PAGE EXTRACT -
— start —

It sounds like you need to generate the signal with another circuit as the AGC on the reciever modules mean they have to have a pulsing signal (500mS as well as 38kHz).

You could easily get started with just a module, an Arduino and any remote.

Note, television remotes all work at over a meter distance.

Mike.
 

Lax Luthier

New Member
These have worked very well for me. The discounted price is ridiculously low which is good.
 

danadak

Active Member

atferrari

Well-Known Member
Most Helpful Member
I used the most crude circuit to send commands from one micro to another, distant around 60 cm.

Warning: the emitting diode is drawn backwards.

Signal.png


Sensor end:

Sensor side.png
 

Dick Cappels

Active Member
I think that if you can align a phototransistor with a cheap laser diode 1 meter away, you would not need more than a cardboard shield to keep the ambient light from swamping out the phototransistor. Should be very easy once you get everything aligned. Run a reasonably high current through the laser diode (check the specifications if available) and put a moderate load on the photo transistor - adjust the photo transistor load for the right sensitivity and away you go!

— end —

TASK STATEMENT -
In the forum thread above, how far apart were the two micros when the crude circuit was used to send commands between them?

DATASET EXTRACT -
— start —

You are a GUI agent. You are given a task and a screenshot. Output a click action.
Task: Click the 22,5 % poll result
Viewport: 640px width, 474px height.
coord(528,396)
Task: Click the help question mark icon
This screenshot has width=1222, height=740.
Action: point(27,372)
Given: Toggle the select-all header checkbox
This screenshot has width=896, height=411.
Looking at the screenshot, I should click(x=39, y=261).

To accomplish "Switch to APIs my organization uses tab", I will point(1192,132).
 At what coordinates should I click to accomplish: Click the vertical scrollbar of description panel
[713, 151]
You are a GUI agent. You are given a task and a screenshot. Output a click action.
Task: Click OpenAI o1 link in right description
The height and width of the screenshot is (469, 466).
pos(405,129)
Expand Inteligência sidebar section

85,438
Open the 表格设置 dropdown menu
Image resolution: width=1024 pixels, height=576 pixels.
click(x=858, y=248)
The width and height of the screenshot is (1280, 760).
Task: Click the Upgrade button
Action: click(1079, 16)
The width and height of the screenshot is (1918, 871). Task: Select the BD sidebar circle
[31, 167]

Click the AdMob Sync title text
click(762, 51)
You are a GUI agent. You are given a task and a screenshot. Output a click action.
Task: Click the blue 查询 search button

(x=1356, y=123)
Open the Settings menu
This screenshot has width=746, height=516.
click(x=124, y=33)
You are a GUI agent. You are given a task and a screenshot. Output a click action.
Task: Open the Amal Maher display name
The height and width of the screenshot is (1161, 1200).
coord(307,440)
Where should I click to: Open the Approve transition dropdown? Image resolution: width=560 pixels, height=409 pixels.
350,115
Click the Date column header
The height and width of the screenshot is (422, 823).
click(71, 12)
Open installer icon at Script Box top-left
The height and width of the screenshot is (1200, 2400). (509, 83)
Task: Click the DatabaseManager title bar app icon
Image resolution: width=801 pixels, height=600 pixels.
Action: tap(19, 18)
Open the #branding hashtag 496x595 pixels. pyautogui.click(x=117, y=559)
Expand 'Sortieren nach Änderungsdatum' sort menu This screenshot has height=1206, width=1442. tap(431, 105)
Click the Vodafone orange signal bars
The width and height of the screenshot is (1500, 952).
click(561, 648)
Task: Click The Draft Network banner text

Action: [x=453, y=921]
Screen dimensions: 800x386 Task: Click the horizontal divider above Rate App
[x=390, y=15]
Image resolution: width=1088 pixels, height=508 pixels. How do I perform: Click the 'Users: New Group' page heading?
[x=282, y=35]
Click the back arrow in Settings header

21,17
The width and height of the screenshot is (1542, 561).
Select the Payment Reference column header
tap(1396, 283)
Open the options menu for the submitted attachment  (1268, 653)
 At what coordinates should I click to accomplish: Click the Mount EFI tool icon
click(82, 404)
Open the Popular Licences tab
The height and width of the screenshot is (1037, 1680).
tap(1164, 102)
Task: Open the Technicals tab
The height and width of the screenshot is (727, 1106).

— end —

WRITTEN SOLUTION -
Around 60 cm.